時間のかかる読書人
@yoko45
2026年4月12日

群像 2026年 5月号
講談社
ちょっと開いた
@ 図書館
小特集 奈良有里と読書の歓び〈わたし〉であることの奇跡 辻山良雄
子どものころの奈倉さんは、書店に並べられた本の背表紙を眺めるのが好きで、店内をうろうろしては本棚を眺め、本が語りかけてくる声を聴いていたという。
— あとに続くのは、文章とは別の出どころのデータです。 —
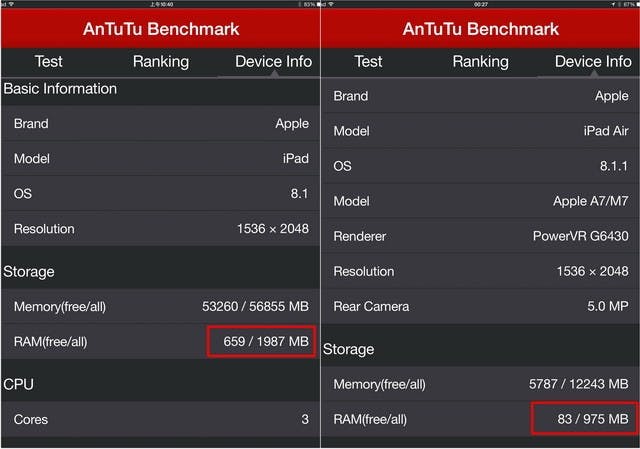Tap the OS 8.1.1 row
Screen dimensions: 640x449
tap(480, 166)
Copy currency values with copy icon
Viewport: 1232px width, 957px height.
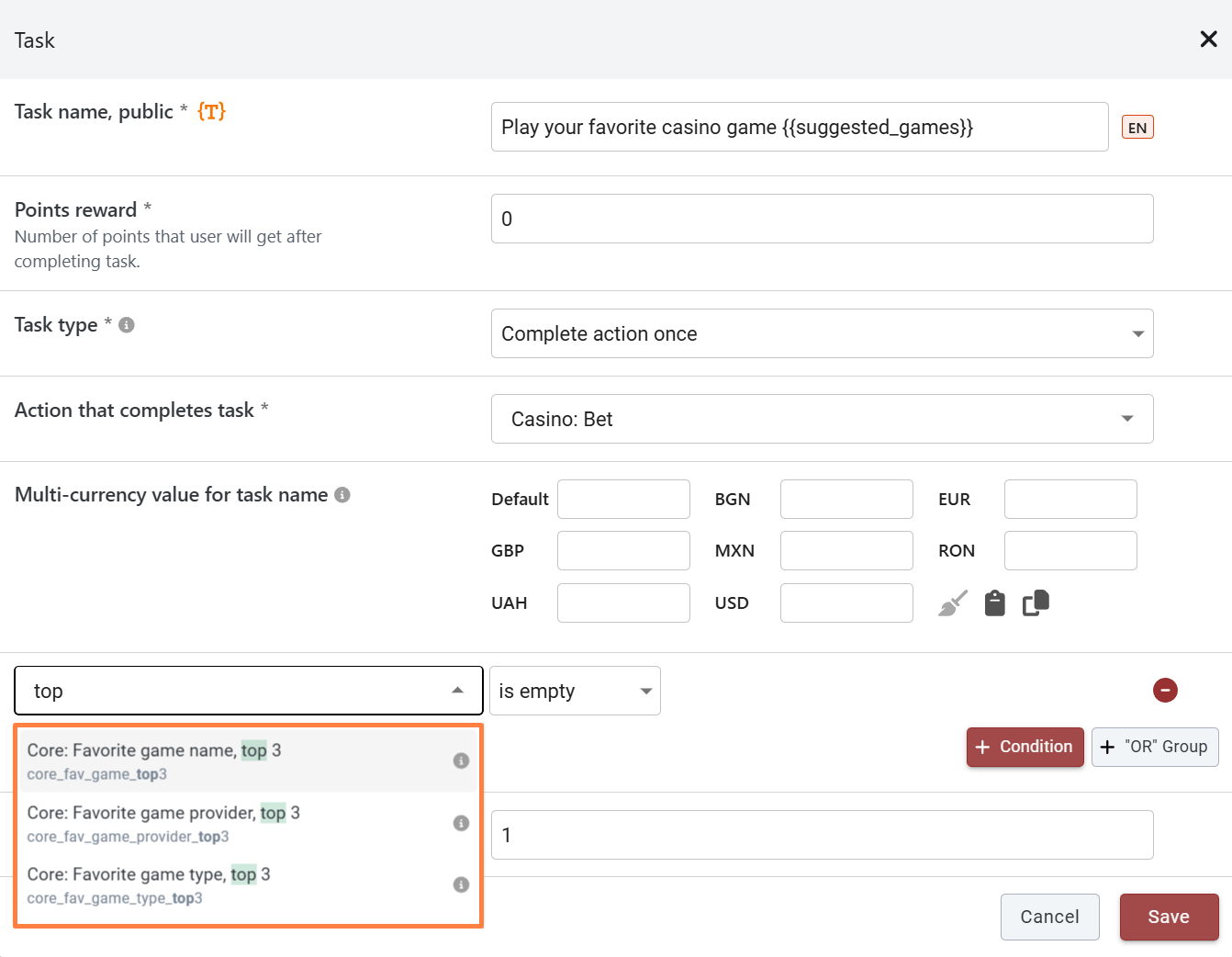[1036, 603]
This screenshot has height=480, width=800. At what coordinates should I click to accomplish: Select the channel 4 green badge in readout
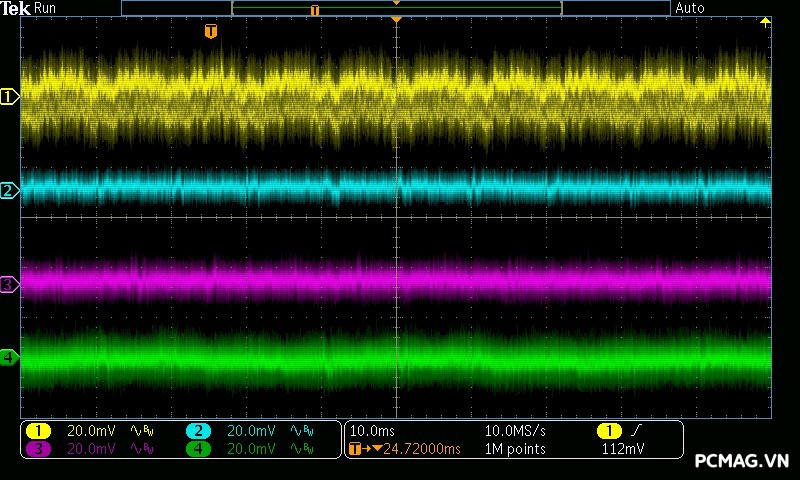199,449
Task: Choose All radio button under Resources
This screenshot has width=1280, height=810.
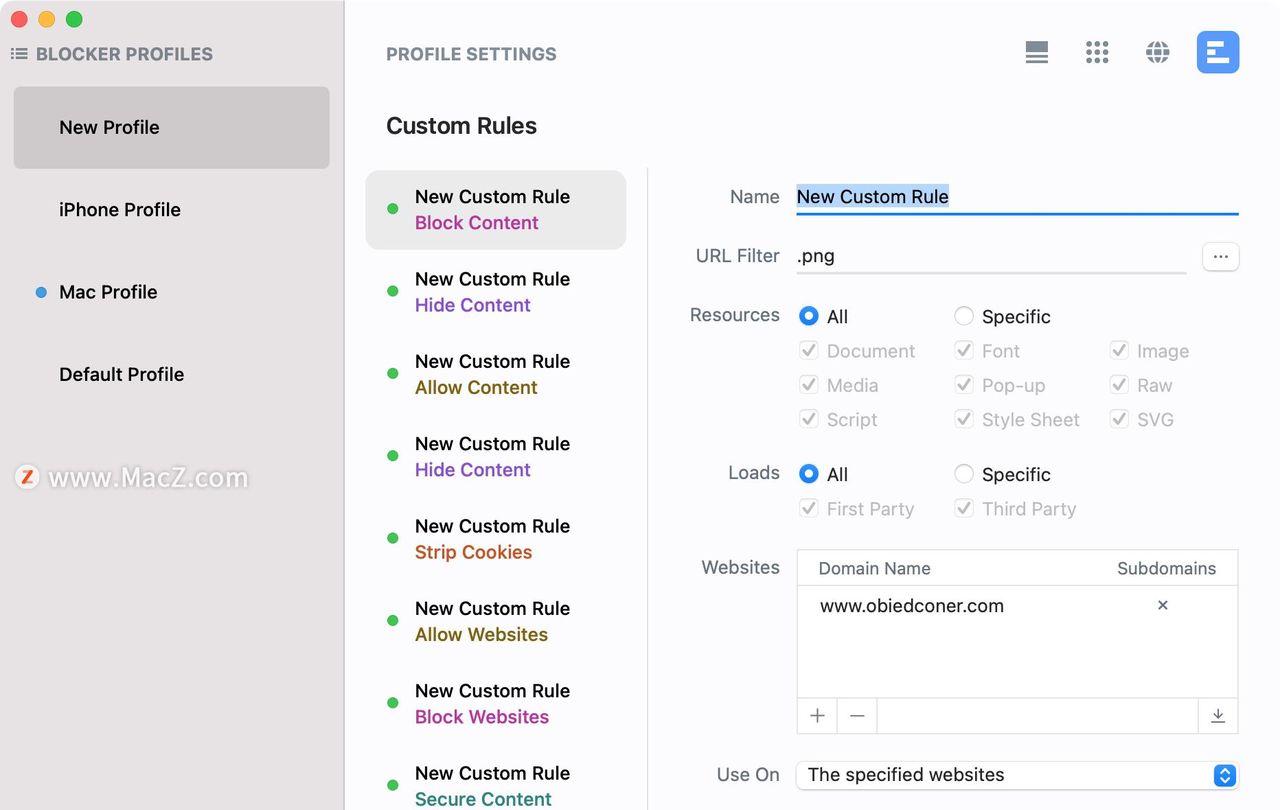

わたしの書店でも、時おり真剣なまなざしで本棚を見つめながら、表紙に書かれている文字を目で追いかけている若い人の姿を見かけることがあるが、そのときわたしはその人の内にある、誰にも侵すことのできない内面の世界を覗き見た気にさせられる。高速回転で動いているせわしない世界でも、小さな書店に入り本棚に並ぶ本を見ているうちに、人はいつの間にか本来のその人自身に帰っていき、「だいぶ奥のほう」にいた自分と地続きになるのだ。
そんなとき人は、そのように意識しなくても、少しでもいい人間になろうと願っているのではないか。多くの人が、そうした世界へのあこがれを取り戻せば、この世も随分生きやすいものへと変わってくると思うが、それは楽観的な考えに過ぎるだろうか。